"Acompáñate con los humildes y sencillos y con los devotos y bien acostumbrados, y trata con ellos cosas de edificación"
... 1. En las Santas Escrituras se debe
buscar la verdad, no la elocuencia. Toda la Escritura santa se debe leer con
el espíritu que se hizo. Más debemos buscar el provecho en la Escritura que no
la sutileza de palabras. De tan buena gana debemos leer los libros sencillos y
devotos como los sublimes y profundos.
No te mueva la autoridad del que escribe
si es de pequeña o grande ciencia; mas convídete a leer el amor de la pura
verdad No mires quién lo ha dicho, mas atiende qué tal es lo que se dijo Los
hombres pasan; mas la verdad del Señor permanece para siempre (Salmo 1l6,
2).
... 2. De diversas maneras nos habla Dios sin acepción
de personas. Nuestra curiosidad nos impide muchas veces el provecho que se saca en
leer las escrituras, cuando queremos entender y escudriñarlo que llanamente se
debía pasar. Si quieres aprovechar, lee con humildad fiel y sencillamente, y
nunca desees nombre de letrado. Pregunta de buena voluntad y oye callado las
palabras de los Santos; y no te desagraden las sentencias de los viejos, porque
no las dice) sin causa.
Capítulo 6: DE LOS DESEOS
DESORDENADOS
... 1. Cuantas veces desea el hombre
desordenadamente alguna cosa, luego pierde el sosiego.
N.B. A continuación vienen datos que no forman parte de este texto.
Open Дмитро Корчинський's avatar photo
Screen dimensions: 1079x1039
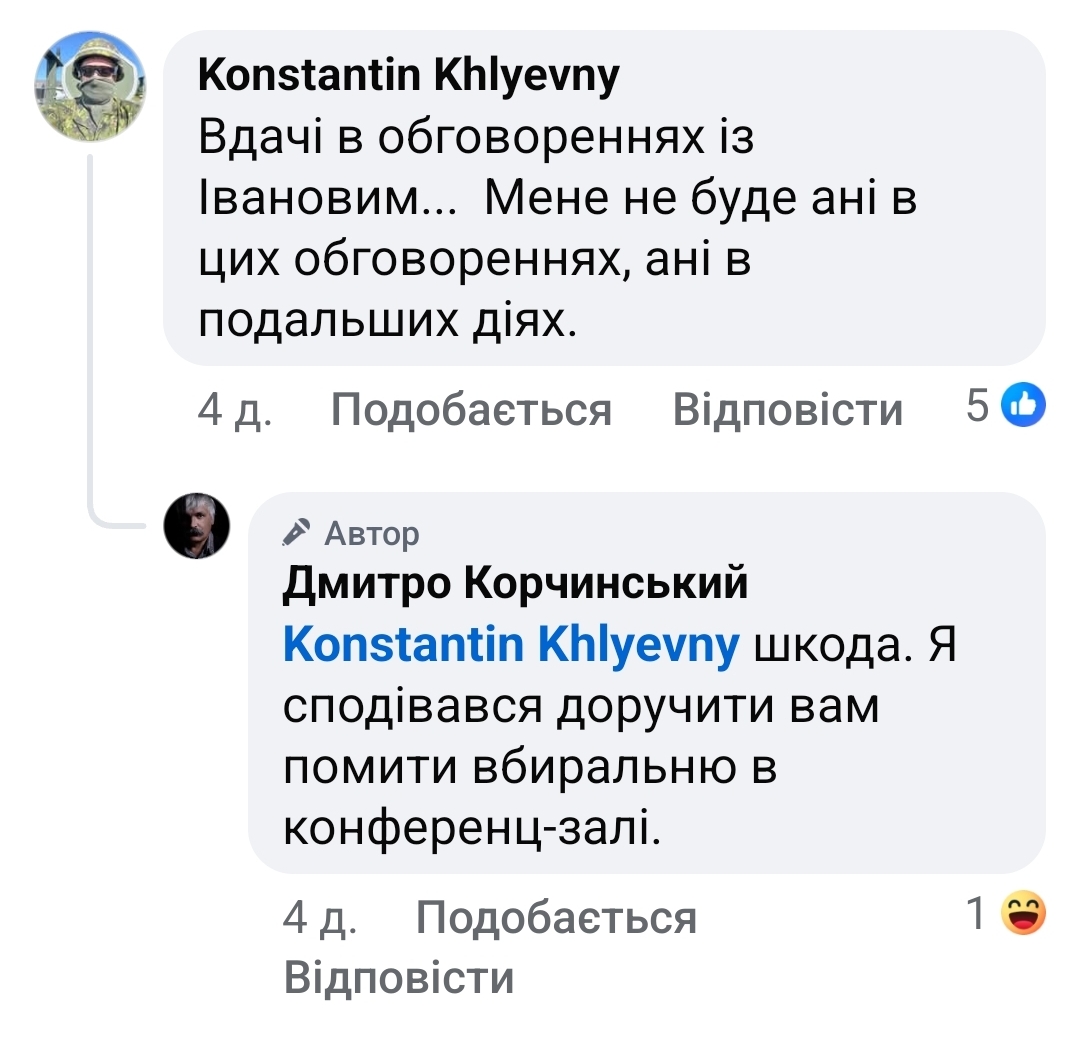[x=197, y=526]
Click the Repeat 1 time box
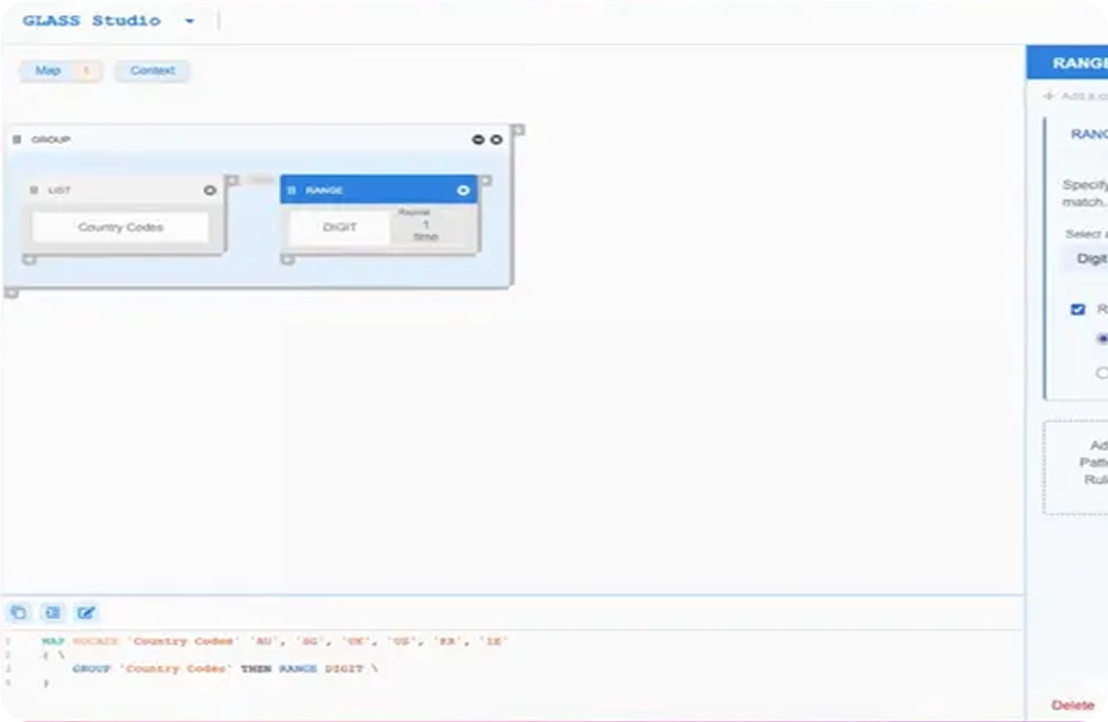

El soberbio y el avariento nunca
están quietos; el pobre y el humilde de espíritu viven en mucha paz.
El hombre que no es perfectamente
mortificado en sí, presto es tentado y vencido de cosas pequeñas y viles.
El flaco de espíritu y que aún
está inclinado a lo animal y sensible, con dificultad se puede abstraer totalmente de los
deseos terrenos.
Y cuando se abstiene recibe muchas
veces tristeza, y se enoja presto si alguno le contradice.
Pero si alcanza lo que desea,
siente luego pesadumbre por el remordimiento de la conciencia; porque siguió a su
apetito, el cual nada aprovecha, para alcanzar la paz que busca.
En resistir, pues, a las pasiones
se halla la, verdadera paz del corazón, y no en seguirlas.
No hay, pues, paz en el corazón
del hombre carnal, ni del que se entrega a lo exterior, sino en el que es fervoroso y
espiritual.
Capítulo 7: QUE SE HA DE HUIR LA VANA ESPERANZA Y LA
SOBERBIA
... 1.Vano es el que pone su esperanza
en los hombres o en las criaturas. No te avergüences de servir a otros por
amor a Jesucristo y parecer pobre en este siglo. No confíes de ti mismo, sino
pon tu esperanza en Dios. Haz lo que puedas, y Dios favorecerá tu buena
voluntad. No confíes en tu ciencia ni en la astucia d ningún viviente, sino en
la gracia de Dios que ayuda a los humildes y abate a los presumidos.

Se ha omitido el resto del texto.